Keeping up with the demand has hampered this meteoric rise. Weeks-long shipping delays plague the company’s customer service, forcing Peloton to take costly measures while customers threaten to cancel orders. And the existing backlog makes incorporation of new products a dicey proposal. 

Investors also have their doubts about Peloton’s long-term prospects after the pandemic. After recent Pfizer vaccine results, the company’s share price dropped 20%, its largest single-day drop since the company went public. 


The company has previously reported that 50% of Peloton members have complementary gym memberships, said Paul Golding, consumer lifestyle analyst at Macquarie Capital.

“In our view, that is still a substantial association with brick-and-mortar fitness for adopters of in-home interactive,” said Golding. He’s expecting more commentary and attention to the strength vertical from Peloton over time.

Meanwhile, Peloton has rivals capitalizing on conventional wisdom in strength. Tonal, Tempo and Forme Life are the leading connected fitness products that use technology like electromagnetism and artificial intelligence to progressively increase weight and correct form.


The wall-mounted or freestanding machines personalize strength training, and all intend to singularly replace the array of strength machines typically found at gyms. 

Without new technology, data or an intelligent approach to assessing form, Peloton’s strength classes don’t interest him, said David Rothschild, CEO at Rothschild Capital Partners.

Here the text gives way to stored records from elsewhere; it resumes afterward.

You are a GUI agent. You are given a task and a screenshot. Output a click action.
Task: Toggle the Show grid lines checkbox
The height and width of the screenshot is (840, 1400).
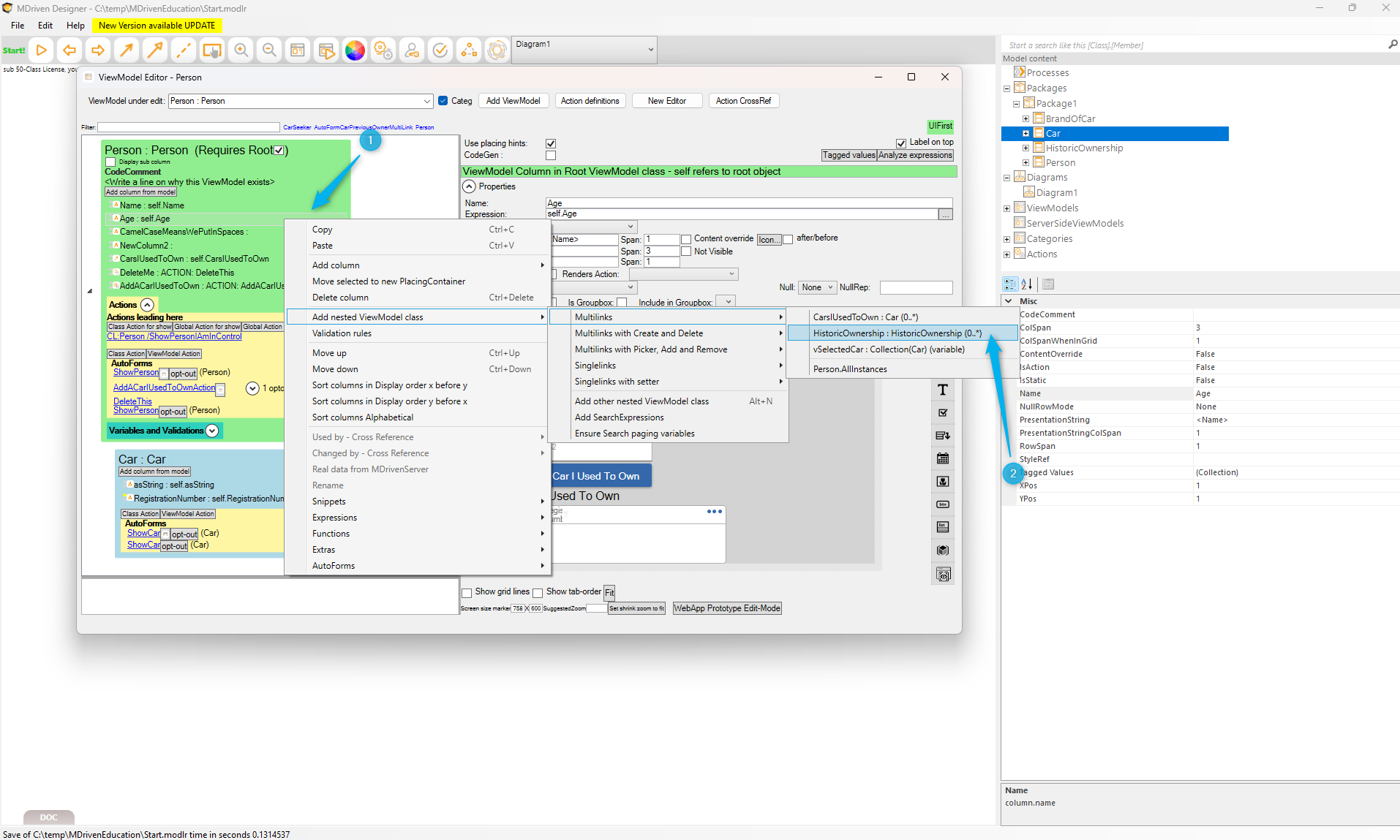pos(467,592)
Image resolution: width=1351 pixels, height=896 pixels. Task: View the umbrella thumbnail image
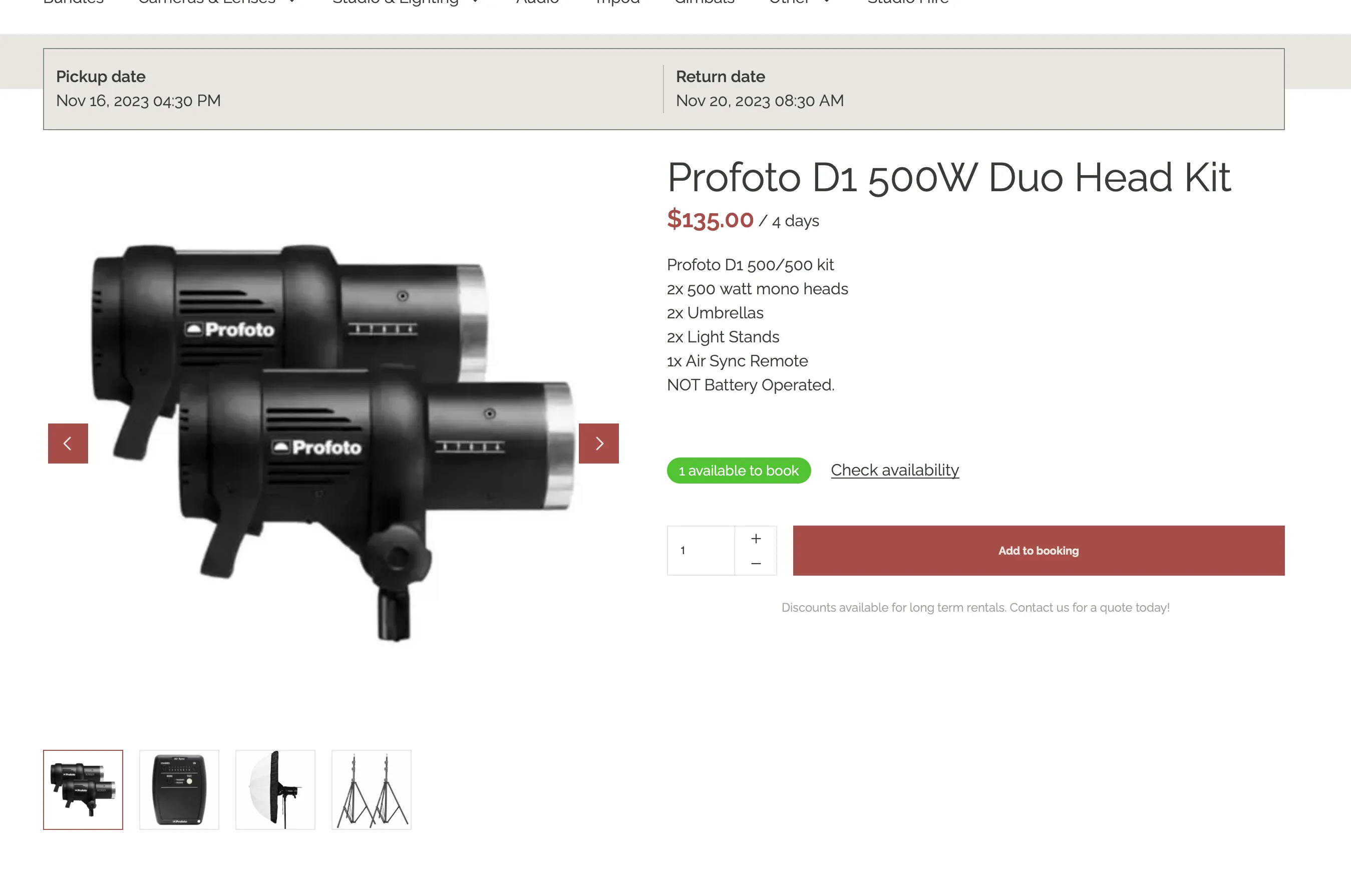click(275, 790)
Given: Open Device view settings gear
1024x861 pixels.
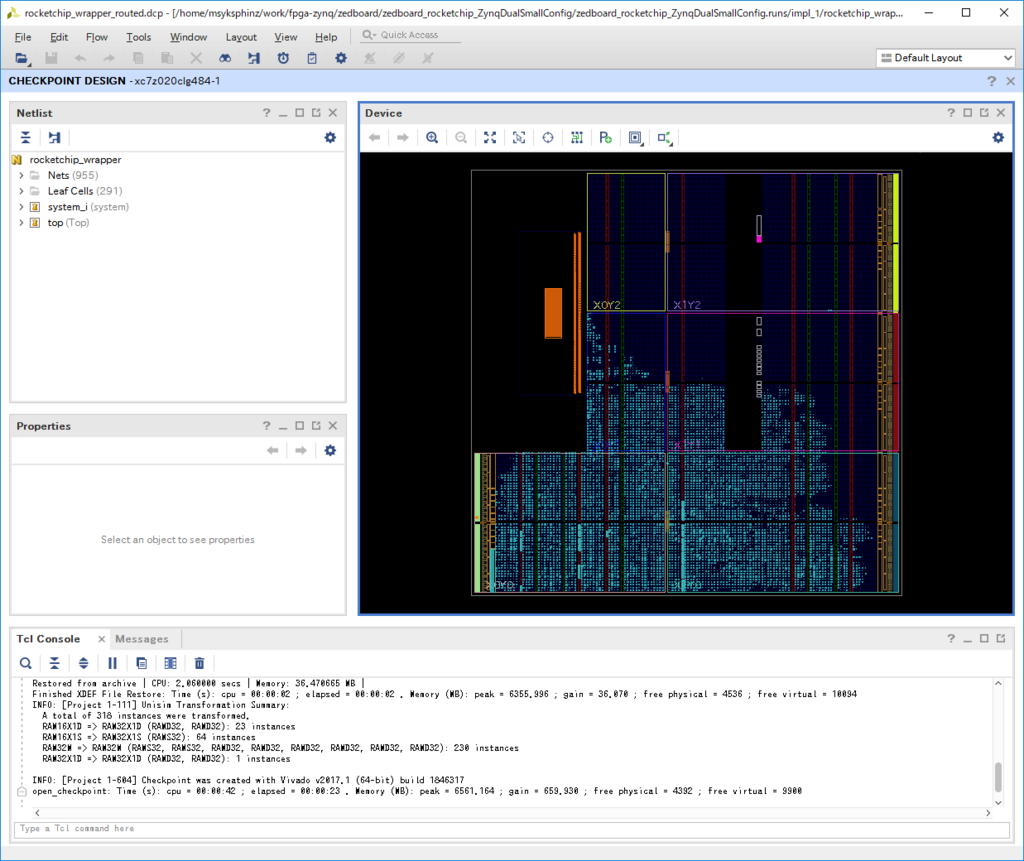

Though he owns a Peloton bike and loves the high-quality programming focused on cycling, he has ordered a Tempo for strength in part because of its personalized data tracking over time and 3D sensor that seeks to prevent injury.

“Peloton’s strength training doesn’t appeal without tracking,” said Rothschild. “It’s just a streaming offering.”

Tracking data and comparisons against other people contribute to the “stickiness” of connected fitness products, said Carlson. 

“That is what is addicting us to Peloton and riding,” said Carlson. “I can see my performance against other people.” He said that boutique fitness studios that have grown rapidly such as Orange Theory also embraced competition and data. 

Peloton has plenty of capital to consider an acquisition in the strength space. In the company’s latest filing, it reported $2 billion in cash on hand. Analysts expect a strong close to the current fiscal year with estimates of $3.94 billion in total revenue. The company is expected to increase sales by 32% next fiscal year with an estimated total revenue of $5.22 billion.

But in May, Foley said the company had no acquisition targets in its sights.

“Unfortunately we don’t see anything awesome that wouldn’t really change the trajectory of what we’re doing,” he said.

It may well be a trajectory that leads consumers right back to the doors of gyms and to the shores of competitors as the country gets closer to normalcy with every passing day.